Also because no one works this way. The coding challenges are contrived and don't really reflect typical work. Like I've never had to do anything like strings that occur more than k times.
And these clarifications are mostly dumb. If you pass an emoji into my string function I'm okay with it not working. Similarly if you pass in a negative number then that's your own dumb fault if it does something unexpected.
That's how the real world works. You go to the extent that covers 99.99% of cases. If that means it doesn't work in your crazy scenario, well, create a ticket and it'll sit in the backlog until we clean up old tickets.
Asking clarifying questions is a pretty key part of software development. You get a loose requirement the system must do X, you then need to drill into all the details. For this reason I think lots of these coding problems are deliberately under-specified.
One of the big things about being an experienced developer is knowing when things are important. If someone asks me to write a function that returns strings over X characters what counts as a char is going to be whatever the language counts as a char for the length function. Asking about emojis will just lead to a time-wasting discussion about something that doesn't matter.
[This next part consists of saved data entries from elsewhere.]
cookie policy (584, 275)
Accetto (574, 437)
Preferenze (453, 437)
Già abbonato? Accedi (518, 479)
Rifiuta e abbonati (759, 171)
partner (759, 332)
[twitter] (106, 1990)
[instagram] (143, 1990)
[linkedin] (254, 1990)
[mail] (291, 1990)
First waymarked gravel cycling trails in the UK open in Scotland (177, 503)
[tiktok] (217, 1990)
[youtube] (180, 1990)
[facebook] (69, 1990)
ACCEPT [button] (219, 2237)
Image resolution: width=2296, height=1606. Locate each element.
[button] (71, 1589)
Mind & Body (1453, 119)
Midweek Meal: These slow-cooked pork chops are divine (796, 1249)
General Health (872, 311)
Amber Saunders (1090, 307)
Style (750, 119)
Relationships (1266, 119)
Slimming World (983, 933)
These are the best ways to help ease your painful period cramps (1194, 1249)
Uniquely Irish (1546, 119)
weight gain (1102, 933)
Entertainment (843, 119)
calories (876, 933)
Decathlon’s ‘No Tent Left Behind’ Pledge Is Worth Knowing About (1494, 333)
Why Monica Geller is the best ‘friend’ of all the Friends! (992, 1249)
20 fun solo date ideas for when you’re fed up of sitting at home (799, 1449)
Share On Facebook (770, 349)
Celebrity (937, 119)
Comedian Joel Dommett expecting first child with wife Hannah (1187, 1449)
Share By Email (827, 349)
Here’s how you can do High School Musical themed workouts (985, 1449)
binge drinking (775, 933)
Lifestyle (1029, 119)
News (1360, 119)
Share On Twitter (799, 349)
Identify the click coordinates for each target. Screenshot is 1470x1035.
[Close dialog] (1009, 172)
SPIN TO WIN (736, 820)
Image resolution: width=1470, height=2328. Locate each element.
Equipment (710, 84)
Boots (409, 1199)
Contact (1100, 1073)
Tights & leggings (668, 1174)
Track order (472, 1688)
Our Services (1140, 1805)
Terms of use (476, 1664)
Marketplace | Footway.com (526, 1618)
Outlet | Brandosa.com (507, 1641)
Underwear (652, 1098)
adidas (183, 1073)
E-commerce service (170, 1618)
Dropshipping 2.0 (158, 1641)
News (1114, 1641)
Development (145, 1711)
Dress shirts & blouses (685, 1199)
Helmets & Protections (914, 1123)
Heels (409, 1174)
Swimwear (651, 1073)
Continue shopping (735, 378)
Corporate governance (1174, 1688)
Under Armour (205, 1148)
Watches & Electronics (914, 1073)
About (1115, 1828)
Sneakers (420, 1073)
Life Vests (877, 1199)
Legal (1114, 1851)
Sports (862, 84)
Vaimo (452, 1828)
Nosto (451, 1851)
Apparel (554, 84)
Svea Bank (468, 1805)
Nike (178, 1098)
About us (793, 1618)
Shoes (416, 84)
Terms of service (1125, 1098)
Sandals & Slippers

> if you pass in a negative number then that's your own dumb fault if it does something unexpected
If a negative number isn't valid input that should be gracefully handled by the program (e.g. by responding with an appropriate error indicating what is valid and/or invalid) instead of doing something unexpected.
I'm not much of a fan of the current state of tech interviews but seeking clarity around validity of input and how to react to invalid input is one aspect that does (or at least should) mimic "real life"
And these clarifications are mostly dumb. If you pass an emoji into my string function I'm okay with it not working. Similarly if you pass in a negative number then that's your own dumb fault if it does something unexpected.
That's how the real world works. You go to the extent that covers 99.99% of cases. If that means it doesn't work in your crazy scenario, well, create a ticket and it'll sit in the backlog until we clean up old tickets.